Patrick O'Reilly (b. 1957 Kilkenny, Ireland) previously an entrepreneur, became an artist later in life whose personality and humour shines through in his unique bronze sculptures. He often references the animal kingdom to express his fears and sentiments about life, and uses the much-loved light-hearted figure of the bronze Teddy Bear to explore these darker issues. Monumental large scale public sculptures of O'Reilly's can be found all over the world including the fifty-foot-high 'Rockets' in Dublin, a Strolling Bear in Paris and a bear wearing a tutu in Cape Town ('Castle of Goodhope', 2004) O'Reilly has exhibited widely and has had solo exhibitions in Ireland, the UK, France, Canada and China.

 

 

Colin Self (b. 1941 Norfolk, England) is a significant figure in British art history.

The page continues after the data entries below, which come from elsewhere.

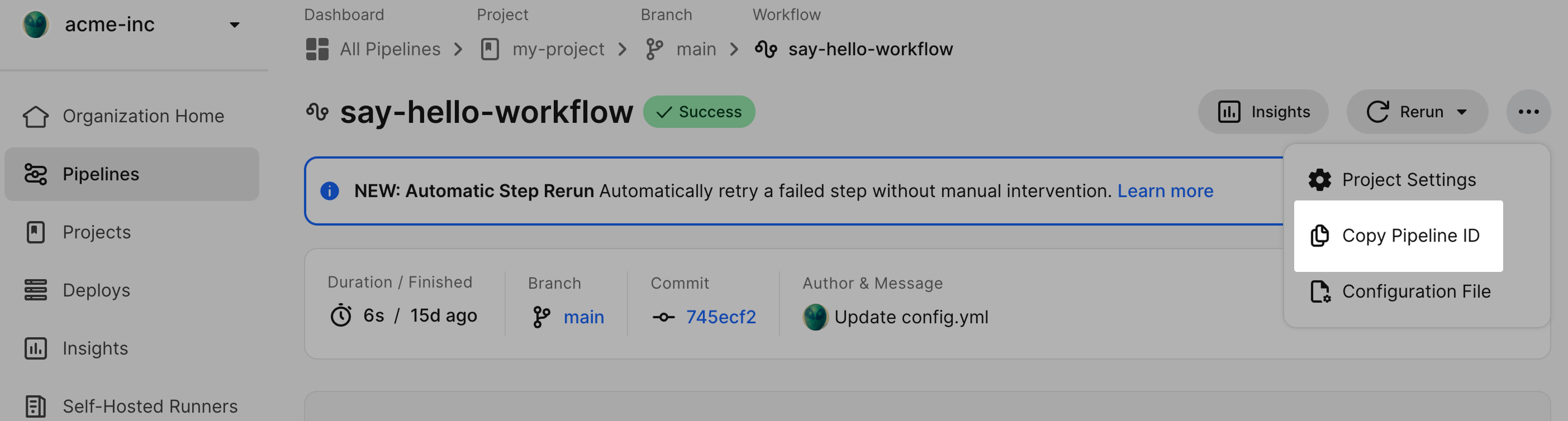Click the Copy Pipeline ID clipboard icon
1568x421 pixels.
[x=1319, y=236]
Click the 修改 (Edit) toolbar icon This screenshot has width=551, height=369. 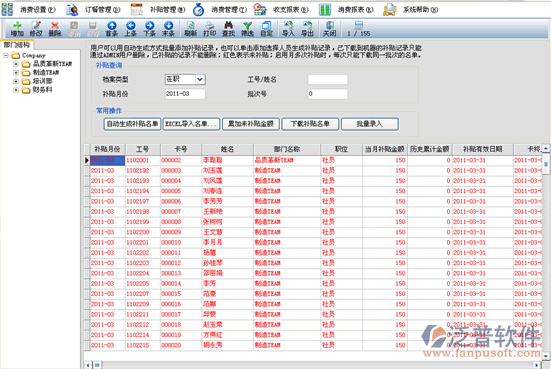(x=36, y=29)
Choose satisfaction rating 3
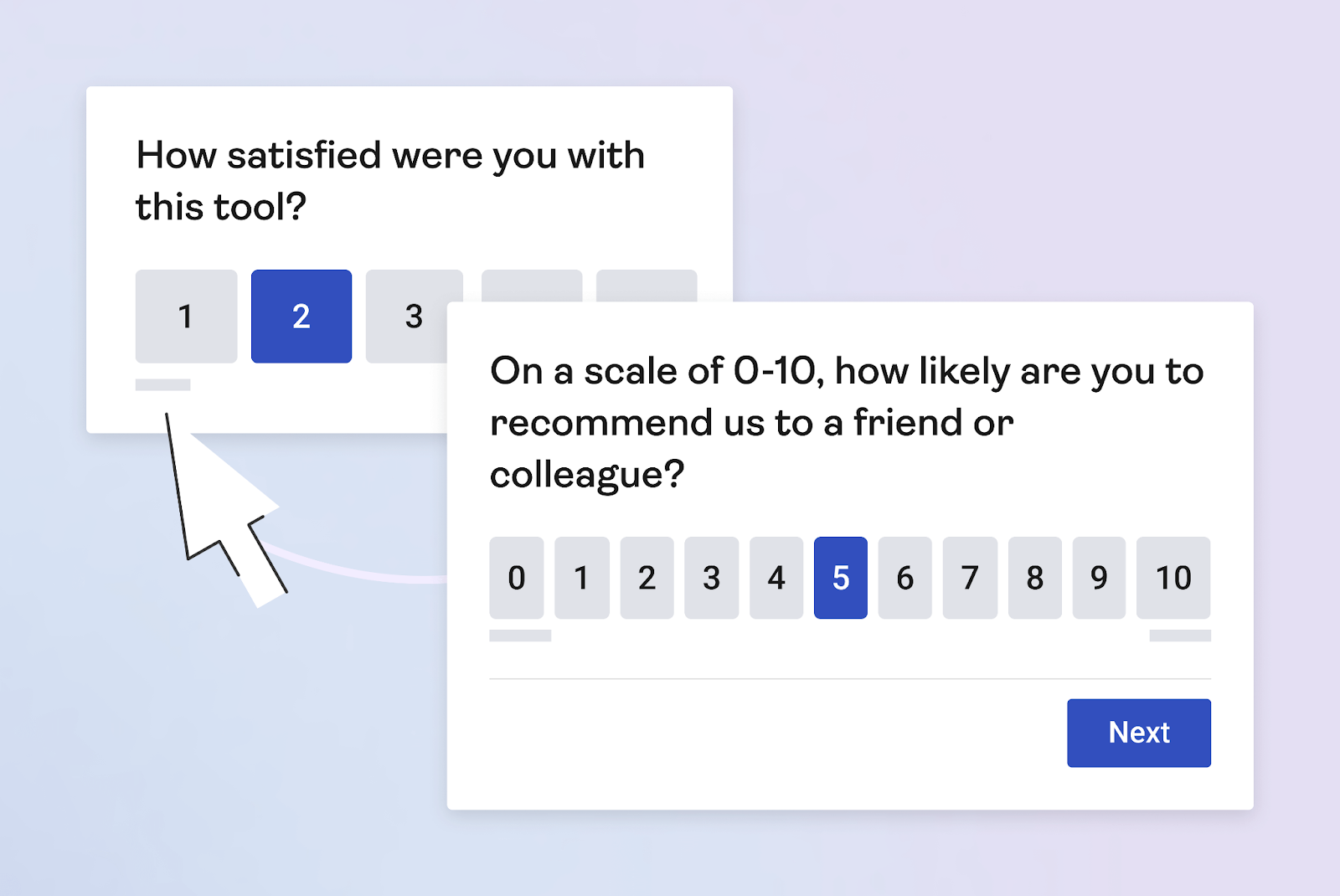Image resolution: width=1340 pixels, height=896 pixels. click(413, 317)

He studied at Norwich School of Art before attending the Slade School of Art in London during the early 1960s, where he met fellow artists David Hockney and Peter Blake. Born during World War II, his earlier work demonstrated a sensibility to political issues and nuclear paranoia, making him the only British Pop artist to refer explicitly to the Cold War. A hoarder of found materials and imagery he uses collage to combine discarded material such as rail tickets, sweet rappers and advertisements to produce works which combine humour and whimsy with the darker issues of contemporary life and human behaviour. Exhibited widely Self including the recent The World Goes Pop at the Tate Modern (2016) and in International Pop atouring exhibition at the Walker Art Centre, Dallas Museum of Art and Philadelphia Museum of Art (2015 - 2016)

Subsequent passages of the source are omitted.